Oprah surprised at manner Armstrong breaks silence
Published 16/01/2013 | 05:00
Oprah Winfrey confirmed that Lance Armstrong finally broke his silence about his doping past during an interview which is the first public step in his attempt to rehabilitate his image and resurrect his sporting career.
But Ms Winfrey said: "He did not come clean in the manner I expected. I was surprised."
Armstrong's interview will now be shown over two days starting tomorrow, rather than the one-off 90-minute special first planned, and according to Winfrey his openness "surprised" her, although she did not reveal any real substance of his answers when she was interviewed herself on CBS television.
The interview, which was described by ' The New York Times' as a "meeting of two icons – one disgraced, one faded," was filmed on Monday at a hotel in Armstrong's hometown of Austin, Texas, after plans to record it at his house were abandoned because of the media camped outside.
Winfrey appeared on CBS's 'This Morning' show to confirm Armstrong had admitted doping but was not asked to respond to reports in the US that he was set to turn on the cycling administrators accused of accepting bribes to ignore his doping.
"A couple of times he was emotional," she said. "All these people wondering if he goes there and answers things... I think you will come away, too, that he brought it. He really did."
Admitting his doping after years of angry denials and legal threats is stage one, but the only way he can reduce his lifetime ban is by shedding light on the workings of his vast and complex doping programme.
'The New York Times' reported yesterday that he was ready to testify against the leading figures in the International Cycling Union, which recently set up an independent commission to investigate allegations Armstrong bribed officials to help cover up failed dope tests.
The commission met yesterday to further discuss its terms of reference and a spokesman confirmed Armstrong could appear at the open hearing in London in April if he agreed to co-operate.
"The UCI notes the media speculation surrounding the interview and reports that he has finally come clean and admitted doping during his cycling career," a UCI spokesman said.

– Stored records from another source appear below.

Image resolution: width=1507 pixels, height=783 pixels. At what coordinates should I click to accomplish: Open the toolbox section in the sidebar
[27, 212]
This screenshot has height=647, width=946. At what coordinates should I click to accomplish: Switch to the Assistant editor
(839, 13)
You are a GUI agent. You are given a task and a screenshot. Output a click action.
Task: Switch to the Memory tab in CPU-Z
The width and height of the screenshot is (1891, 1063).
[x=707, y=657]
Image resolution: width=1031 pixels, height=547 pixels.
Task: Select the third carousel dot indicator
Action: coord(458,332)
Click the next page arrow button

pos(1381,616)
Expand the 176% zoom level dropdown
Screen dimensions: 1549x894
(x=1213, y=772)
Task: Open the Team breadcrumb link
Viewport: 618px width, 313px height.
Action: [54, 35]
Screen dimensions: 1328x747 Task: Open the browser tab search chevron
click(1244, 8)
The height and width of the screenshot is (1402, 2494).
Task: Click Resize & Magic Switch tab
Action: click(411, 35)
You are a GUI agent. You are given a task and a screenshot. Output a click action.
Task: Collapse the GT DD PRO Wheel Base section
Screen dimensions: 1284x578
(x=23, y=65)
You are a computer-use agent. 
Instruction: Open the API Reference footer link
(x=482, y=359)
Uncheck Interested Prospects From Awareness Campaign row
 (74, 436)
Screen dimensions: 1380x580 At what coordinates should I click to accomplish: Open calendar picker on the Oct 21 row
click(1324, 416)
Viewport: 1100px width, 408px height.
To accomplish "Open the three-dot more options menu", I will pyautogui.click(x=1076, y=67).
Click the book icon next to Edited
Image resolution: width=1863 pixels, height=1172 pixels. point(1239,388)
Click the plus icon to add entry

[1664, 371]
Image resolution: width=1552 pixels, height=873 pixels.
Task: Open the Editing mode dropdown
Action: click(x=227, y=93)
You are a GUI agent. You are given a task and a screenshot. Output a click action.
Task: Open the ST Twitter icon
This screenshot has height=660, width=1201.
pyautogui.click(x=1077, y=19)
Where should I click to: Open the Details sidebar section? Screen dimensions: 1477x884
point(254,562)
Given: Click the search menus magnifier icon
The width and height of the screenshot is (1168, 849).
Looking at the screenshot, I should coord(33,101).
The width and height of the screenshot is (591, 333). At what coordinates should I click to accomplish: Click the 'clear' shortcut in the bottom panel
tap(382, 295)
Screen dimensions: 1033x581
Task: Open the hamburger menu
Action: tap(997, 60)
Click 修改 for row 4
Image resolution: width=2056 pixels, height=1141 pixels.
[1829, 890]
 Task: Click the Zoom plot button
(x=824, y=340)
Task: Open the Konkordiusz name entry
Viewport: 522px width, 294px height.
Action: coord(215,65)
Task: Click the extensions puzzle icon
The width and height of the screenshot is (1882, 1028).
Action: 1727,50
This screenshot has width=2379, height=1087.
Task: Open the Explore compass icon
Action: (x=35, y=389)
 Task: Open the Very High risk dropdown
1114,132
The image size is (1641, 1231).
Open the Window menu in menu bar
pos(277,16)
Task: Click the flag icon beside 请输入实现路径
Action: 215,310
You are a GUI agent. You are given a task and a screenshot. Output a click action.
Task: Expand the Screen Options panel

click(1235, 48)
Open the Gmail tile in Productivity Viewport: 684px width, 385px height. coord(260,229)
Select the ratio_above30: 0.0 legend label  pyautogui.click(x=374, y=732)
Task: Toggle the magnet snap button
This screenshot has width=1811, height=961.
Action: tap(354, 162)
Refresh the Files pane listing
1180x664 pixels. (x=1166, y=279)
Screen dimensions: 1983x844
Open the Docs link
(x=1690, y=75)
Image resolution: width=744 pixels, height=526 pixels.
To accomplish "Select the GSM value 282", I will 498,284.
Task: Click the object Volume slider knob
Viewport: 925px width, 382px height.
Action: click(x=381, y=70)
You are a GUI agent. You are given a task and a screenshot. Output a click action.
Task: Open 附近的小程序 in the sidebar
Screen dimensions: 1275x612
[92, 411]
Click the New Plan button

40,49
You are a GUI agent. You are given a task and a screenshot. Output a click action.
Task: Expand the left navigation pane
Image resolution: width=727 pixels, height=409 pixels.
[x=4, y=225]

"If these reports are true, we would strongly urge Lance Armstrong to testify to the independent commission established to investigate the allegations made against the UCI in the recent USADA (US Anti-Doping Agency) reasoned decision on Lance Armstrong and the United States Postal Service team.
"The UCI will not be making any further comments on matters concerning Lance Armstrong until it has had the opportunity to view his much publicised interview with Oprah Winfrey."
The independent commission will be chaired by former British appeal court judge Philip Otton and hopes to report to the UCI on June 1.
On the day his mea culpa with Winfrey is broadcast in this country, at 2am on Friday by the Discovery channel, Armstrong will know if the United States Justice Department has joined with his former team-mate, Floyd Landis, in a court battle which could cost him up to $100m (€75m).
Landis issued a writ under the False Claims Act alleging Armstrong defrauded the US Postal Service of about $30m (€22m) when it sponsored his team.
A condition of his contract with US Postal Service was that the team were not involved in doping.
Sources have indicated that Armstrong has attempted reconciliation with Landis but has so far failed. Landis is in line to earn up to 30pc of any money the government recovers.
The Justice Department has until tomorrow to decide whether to join with Landis, a decision which will have a great bearing on the success of the action.
The legal fights are only part of the headache for Armstrong, who appeared uncomfortable during the interview in the trailer released by Winfrey's network.
"We agreed there would be no conditions and this would be an open field," said Winfrey, who prepared 112 questions. "He was just ready – he met the moment."
When asked if Armstrong was contrite she said: "I would rather people make their own decisions about whether he was contrite or not. I felt that he was thoughtful. He had prepared himself for this moment."